When Kimberly Nicholas, a sustainability scientist at Lund University in Sweden, decided that she needed to confront the climate effects of her frequent flying, she took a scientist’s approach. She spent hours making meticulous spreadsheets comparing the costs of all the modes of transport she might take—in terms of time, finances, and emissions—and when she finished, she still didn’t know what the right choice was. She had, she says, “analysis paralysis.
” In the end, the spreadsheets were for naught. Instead, what it took for her to make a change was an hour-long conversation with a friend who had himself stopped flying. Seeing how a fellow academic made his career work without air travel convinced Nicholas she could do the same, so she quit flying within Europe (although she still flies to visit her family in the United States.

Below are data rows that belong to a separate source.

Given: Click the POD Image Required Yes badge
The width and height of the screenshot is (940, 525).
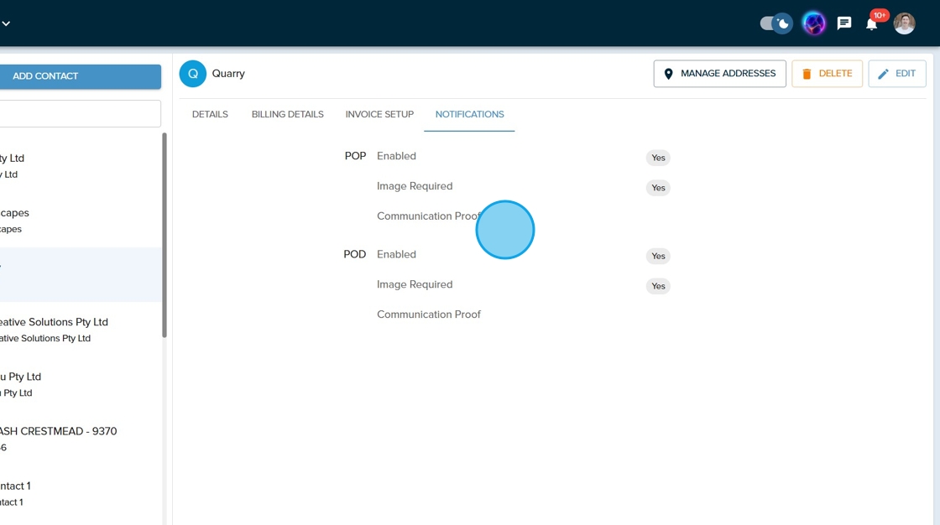Looking at the screenshot, I should click(658, 286).
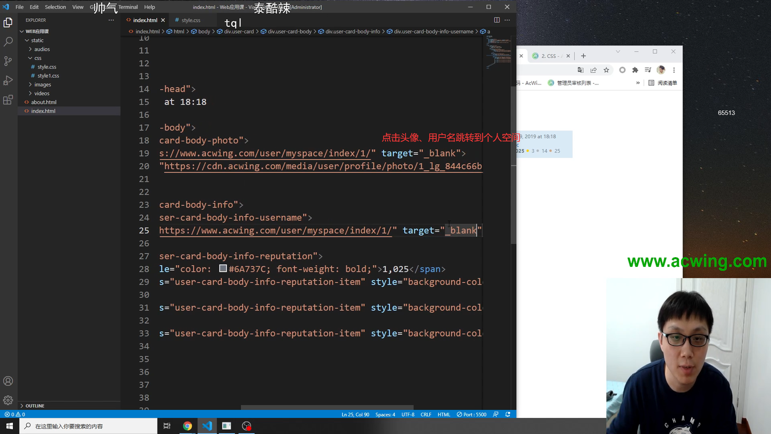Open the Run and Debug panel
This screenshot has width=771, height=434.
(8, 80)
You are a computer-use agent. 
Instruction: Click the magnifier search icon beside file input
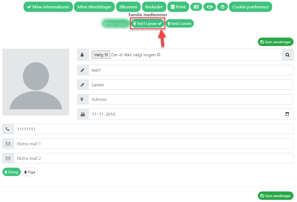(288, 55)
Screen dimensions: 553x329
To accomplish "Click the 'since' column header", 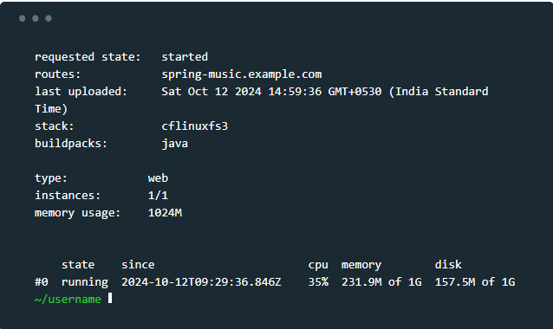I will tap(138, 265).
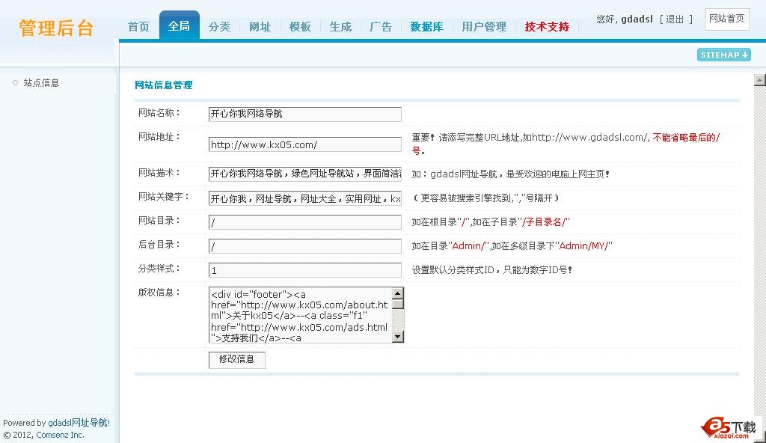Click the 分类样式 ID field
This screenshot has height=443, width=766.
(304, 271)
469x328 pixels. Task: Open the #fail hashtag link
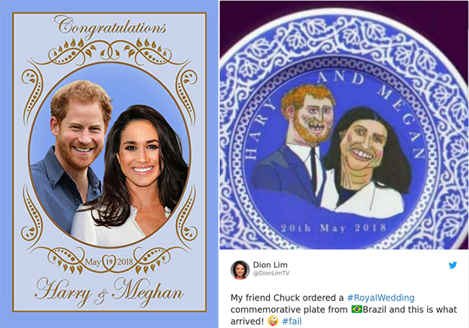tap(292, 321)
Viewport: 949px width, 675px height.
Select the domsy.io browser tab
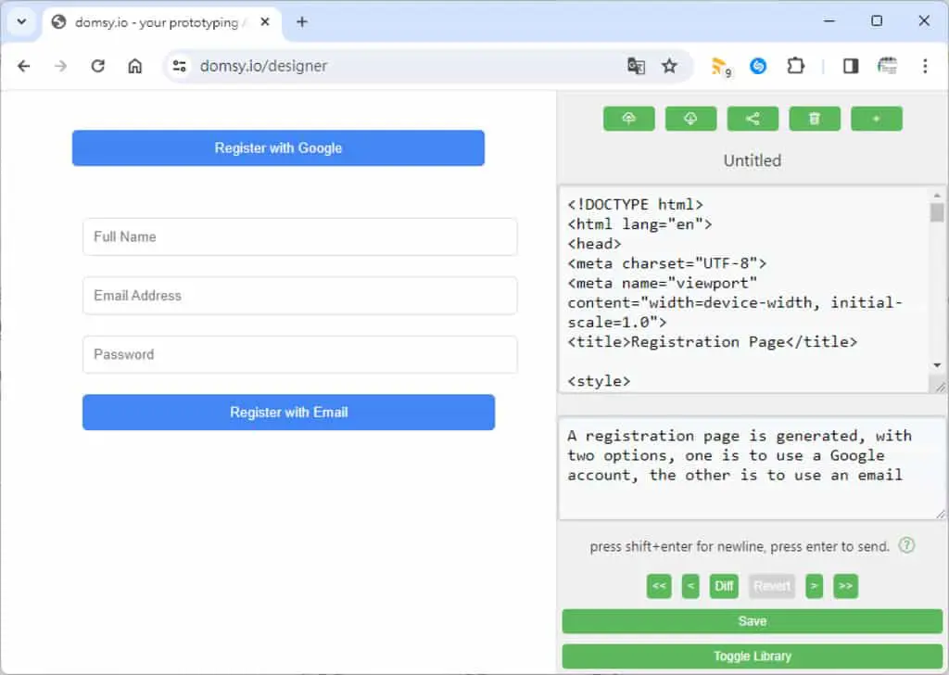pos(162,22)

) Now she takes trains across the continent, extending trips when she can to justify the travel time. She joins events virtually when the travel math doesn’t add up. Nicholas was never among the worst offenders: She didn’t take 15-minute hops to the next town on a private jet.
And no single person can measure up to the influence that governments, or fossil fuel companies, have over climate change. But as a climate expert, Nicholas knows how important individual choices—to drive or to take a bus, to eat a beef burger or an Impossible patty, to fly or to stay home —will prove in the fight to prevent catastrophe. “It’s not the start and the end of everything,” she says, “but it’s absolutely necessary and essential.
” The challenge is to figure out how to mobilize people to make those choices. Human psychology can be a tricky beast, but it also offers clues about how to encourage better decisionmaking. Some psychological research has suggested , for example, that people may struggle to repeatedly practice self-control.
“People have a finite amount of time, energy, and capacity,” Nicholas says, so it’s important to focus on the few behaviors that can do the most for the climate. Most people recognize the threat of human-caused climate change, but they tend to know less about what they can do to mitigate it. Recycling is a popular option, but avoiding just one round-trip flight is eight times better for the planet than comprehensively recycling for a whole year, according to Nicholas’ research.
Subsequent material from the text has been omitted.